Your objective: Please write out everything from the start of the entries below down to the line that contains "(x=253, y=209)", including that line, and leave the pictures out.

BEGIN Data lines

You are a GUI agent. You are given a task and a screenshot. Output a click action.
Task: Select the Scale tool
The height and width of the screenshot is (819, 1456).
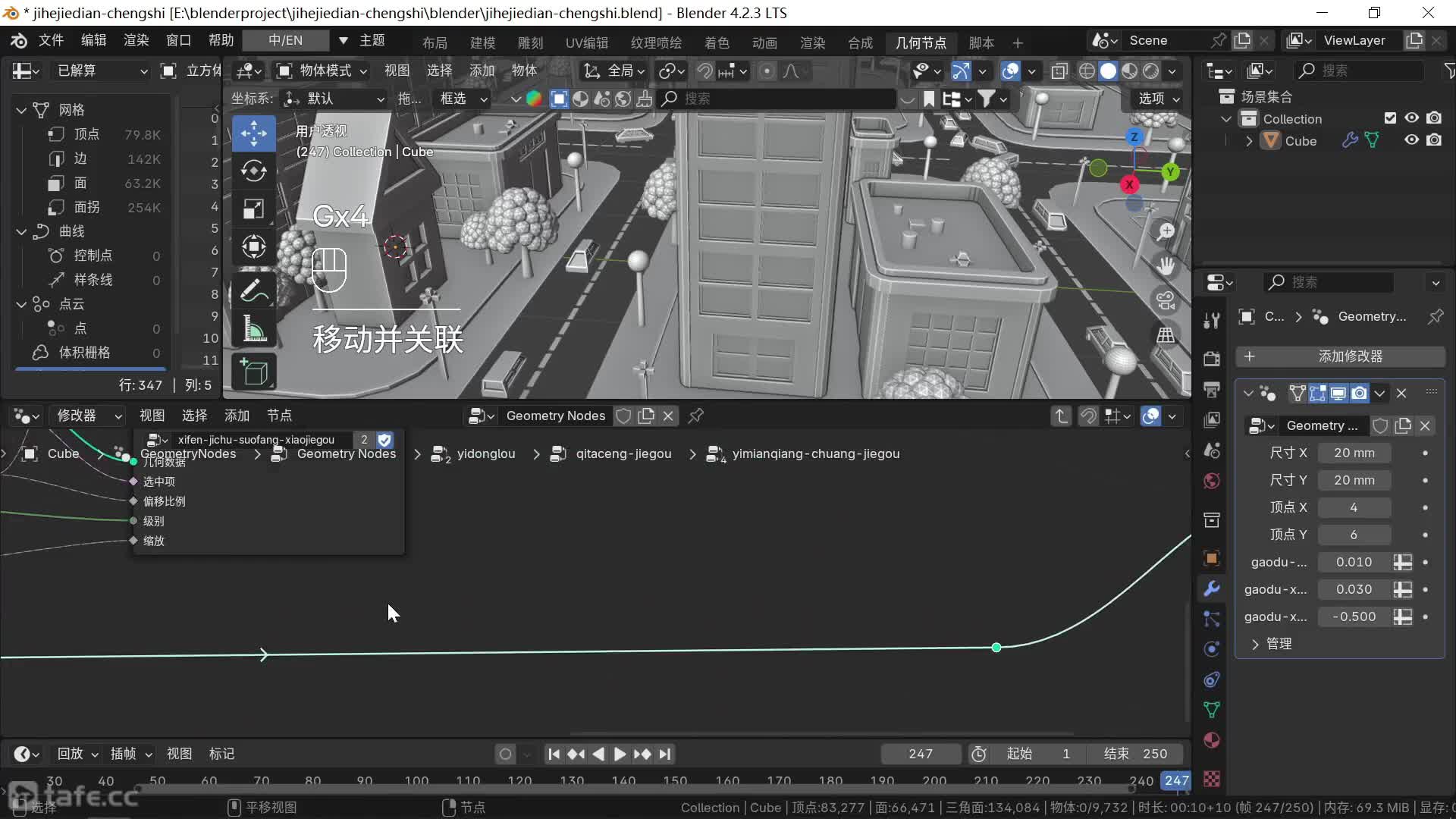(x=253, y=209)

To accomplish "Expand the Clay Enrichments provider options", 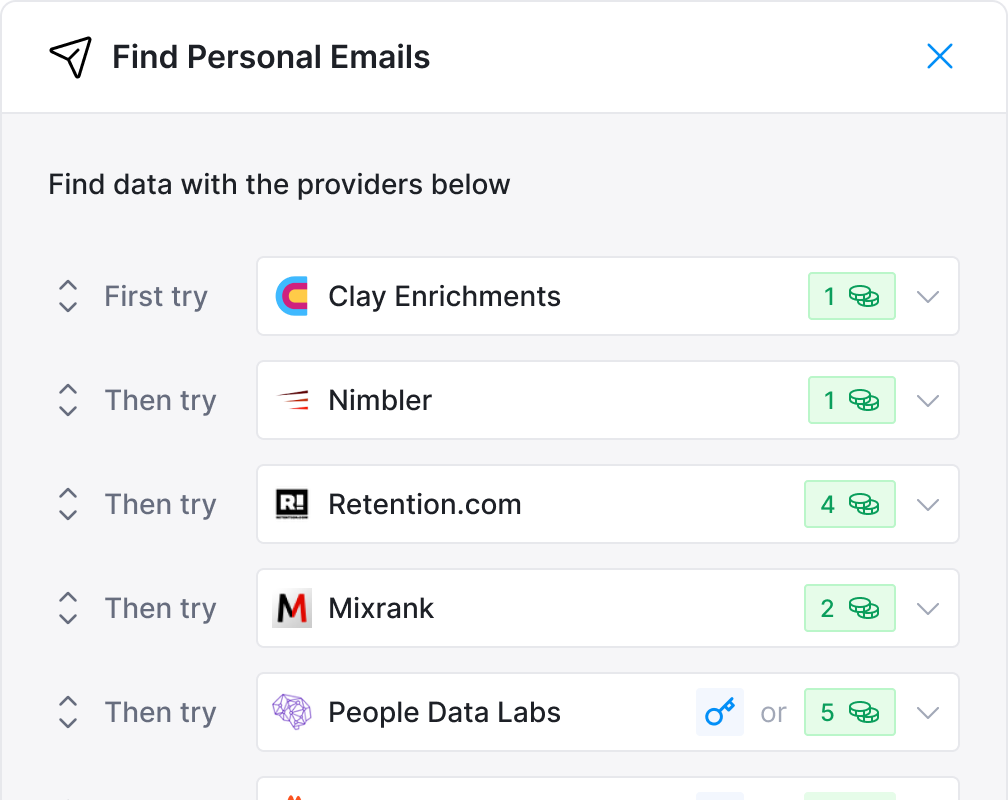I will click(928, 296).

END Data lines

Response below:
You are a GUI agent. You are given a task and a screenshot. Output a click action.
Task: Select the Scale tool
The height and width of the screenshot is (819, 1456).
(x=253, y=209)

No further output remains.